Jay Elle “Ride the Wave” (LP)

A folk-rock harmony is waiting to come alive with passionate indie sizzle in the title track of Jay Elle’s new album Ride the Wave, but if you think for a second that the acclaimed singer and songwriter is limiting the potent output in this record to the first and titular tune alone, you’re in for quite the surprise in the eleven songs that soon follow. From the namesake piece, he shifts gears into “Tequila Kiss” fiercely, allowing for the exotic components of the music to play out smoothly rather than choppy. “Want Me Bad” comes next with a staggering step that resembles an angry drunk lurching forward ever so aggressively, but as outlandish as the instruments are, Elle himself is a picture of stability at the microphone.

URL: https://jayellesongs.com/

“Miss Mess” picks up with the same brawn “Want Me Bad” is made of but with a distinctly pop-centric hook. “Rainy Day” has one of the more streamlined melodies of any song here, and yet I think that it’s also one of the more emotionally charged as well. It’s impossible to equate efficiency with the pen to a conservative passion in this performance, and once you take a look at most any of the songs in the tracklist of Ride the Wave, I think you’re going to understand what I’m talking about. Elle is a no-fat player, but his music does not have to be devoid of any color just to be to the point and without the fluff so many of the records I review contain.

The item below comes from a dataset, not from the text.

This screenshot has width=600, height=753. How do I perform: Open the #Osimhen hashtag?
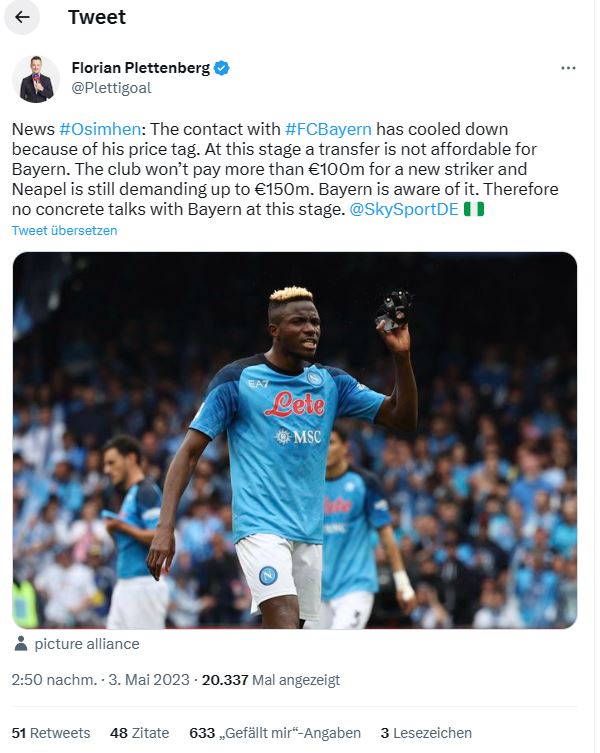click(100, 129)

“Insane” and “Better Luck Next Time” feel like each other’s B-sides, but their aesthetical kinship isn’t the result of a repetitive model being utilized by Jay Elle himself in this record. “Angeling” has the same melodic profile but with an acoustic backdrop rather than anything electrified, and save for the angelic “She’s So Fine,” I think it could be the best-arranged work on the second half of the album. Nothing here actually lags or sounds like it doesn’t belong, but I can tell that Elle was going through a lot of different emotions when he was writing this just because of how much he’s able to get to lyrically in songs previously mentioned.

“Morning Rain” has an almost theatrical quality to its intro that only gets bigger and more progressive as we go on, but I don’t think it overshadows the subtle grandiosity of the vocal-focused “Twelve on Sunday.” We come to the end of the line in Ride the Wave with the acoustic “Who’s Camille,” but its haunting harmonies only prove to me that this is an artist who belongs on stage in front of a roaring audience who need the right voice to comfort them this summer. There’s just no other way for me to put this – Jay Elle has a divine voice and a pretty fun way of telling tales even when they’re riddled with a lot of real-world pain, and if you aren’t listening to his new album Ride the Wave right now, you don’t know what you’re missing.